目前に久住山、遠くに阿蘇五岳を眺望できる絶好のロケーションの中、面積が20万uの園内には春から秋を通じて約500種類、300万本の花々が咲き誇る。
23歳で夭折した滝廉太郎、彼が2年半住んだ家が記念館になっている。
前回の旅では竹田市観光を逃したが、今回はこの滝廉太郎の記念館を訪問し、合わせて周辺の老舗が集まる一帯や武家屋敷を散策(岡城跡は足腰に支障を持つ我々はパス)した。

同時に、ここは総湧出量が1日数万トンと言われる多くの湧水を持ち、環境省の「名水100選」に選定された竹田湧水群を市域に有する。

一方合併した直入町には、日本でも珍しい高温の炭酸を多量に含む長湯温泉があり、近年になって急速に人気を高めてきている。

さらに旧久住町の壮大な久住高原には、県下有数の観光スポット「くじゅう花公園」が四季の花々を咲かせている。

前回の訪問時は、例年にない寒さのため開花が遅れ、寂しい園内を歩いたが、今回はチューリップやパンジーが満開、九重の山々もくっきりと見え、美しい春景色を堪能した。
2年前の2005年4月、今回より1週間早く長湯温泉に立ち寄ったが、今度も芹川沿いの桜が満開だった。
前回は、全国でも稀な高温の炭酸泉が湧く、という程度の知識で宿泊はせず、日帰り施設の長生湯に立ち寄っただけだった。

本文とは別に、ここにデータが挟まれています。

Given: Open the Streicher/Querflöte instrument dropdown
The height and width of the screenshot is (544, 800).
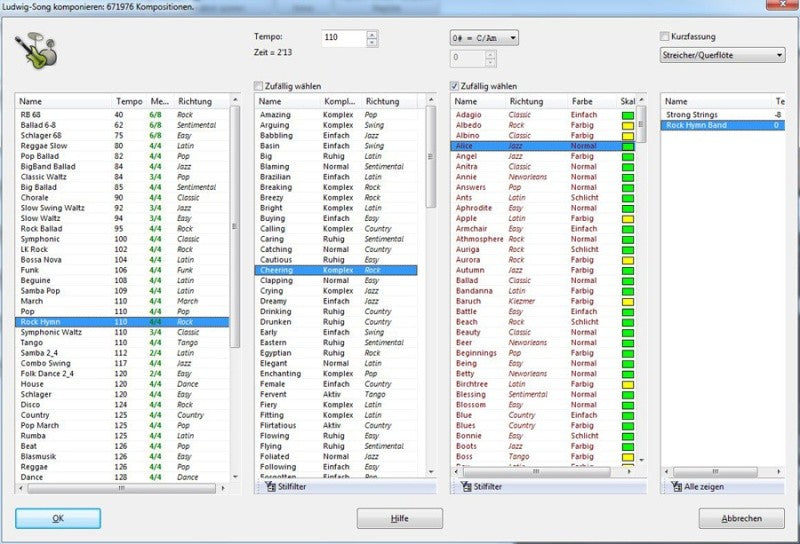Looking at the screenshot, I should [722, 55].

その後、「1980年代の湯布院、1990年代の黒川温泉そして2000年代は長湯温泉の時代」、とか九州初の全施設源泉掛け流し宣言(第一号は奈良県十津川温泉郷)の記事を見て、次回は「長湯温泉に宿泊」を早くから決めていた。
たしかに、近年、人気が急上昇しているようで、人口3,000人弱のこの町へ、年間70万人の観光客がやって来ている、という記事も見た。

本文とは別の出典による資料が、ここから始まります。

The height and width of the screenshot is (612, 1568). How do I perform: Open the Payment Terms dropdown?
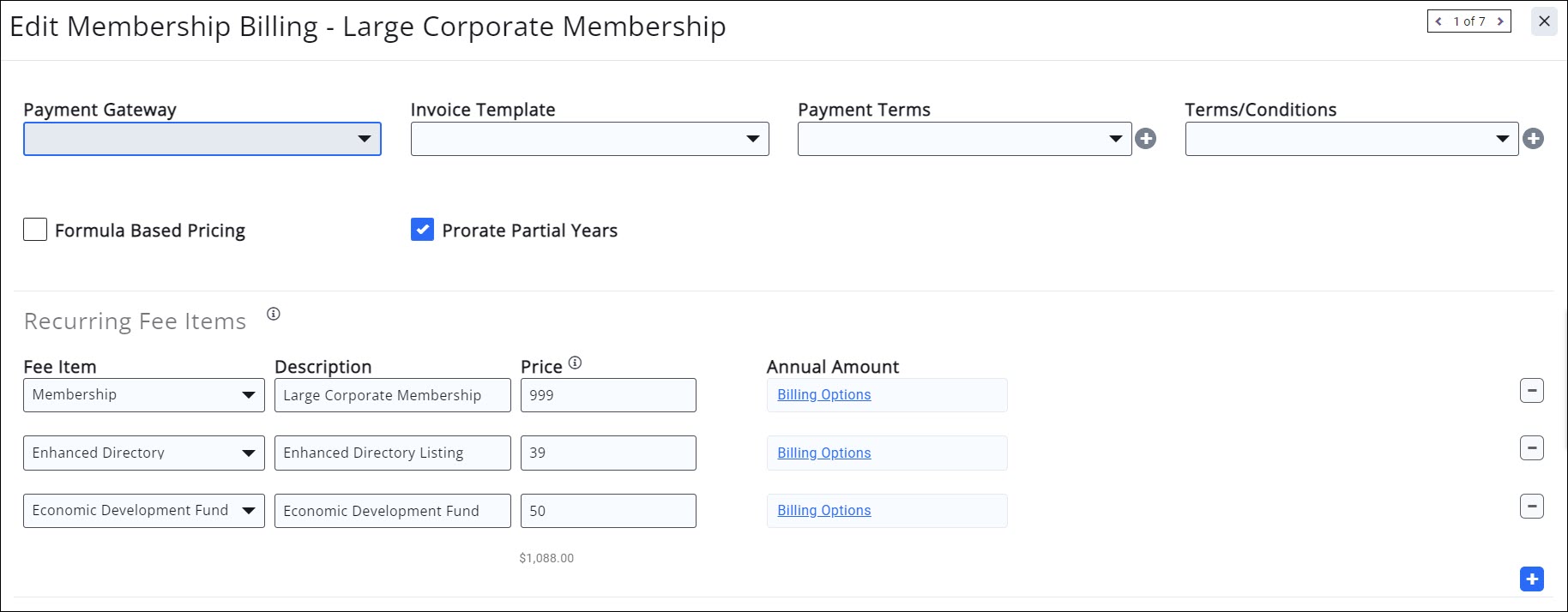pyautogui.click(x=964, y=139)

この人気の源泉となっているのが、首藤ご兄弟である。兄の方は、日本一含有量が多いと言われる炭酸泉を外湯(ラムネ温泉)に持つ「大丸旅館」を経営し、弟は女性に人気の「翡翠之庄(かわせみのしょう)」を経営している。この兄弟は、長湯温泉を活性化するためにさまざまな活動・仕掛けを行ってきたようだ。
芹川を跨ぐ天満橋から見た大丸旅館。
2年前と同じく、桜が満開だった。
とは言うものの、規模において、周囲の地勢などからして、長湯温泉を湯布院・黒川の両雄と比較するのは無理がある。
観光化されつつある両温泉に薄れてきた鄙びと源泉・泉質そのもので、勝負すべき温泉地だろう。

長湯温泉は温泉街といったものは形成されていない。
久住山麓ののどかな山里にあって、狭い流れの芹川沿いを中心に15軒の宿が点在している。
何れも客室数が少ない小規模なもので、いまだ1万円以下で宿泊出来る所も多い。

また、ここには長湯温泉のシンボルである「ガニ湯・(温泉療養文化館) 御前湯・天満湯」の公営施設の他、「ラムネ湯」「長生湯」「ながの湯」など、数多くの日帰り施設がある。
これが長湯温泉の魅力であり売り物だ。
長湯温泉に宿泊した場合は、是非ともこれらに立ち寄りたい。
長湯温泉のシンボル、河原の露天風呂「ガニ湯」は大丸旅館横から天満橋を渡って右折したすぐ先にある。
なるほど道から風呂を見下ろすと、ガニ湯の名前が「かに」の甲羅に似ていることに由来する、ということが一目で分かる。
温泉の色は、やや緑がかった黄土色だ。

河原の露天風呂へは、川と反対側の狭い階段を下り、頭上に渡された橋の下をくぐって行く。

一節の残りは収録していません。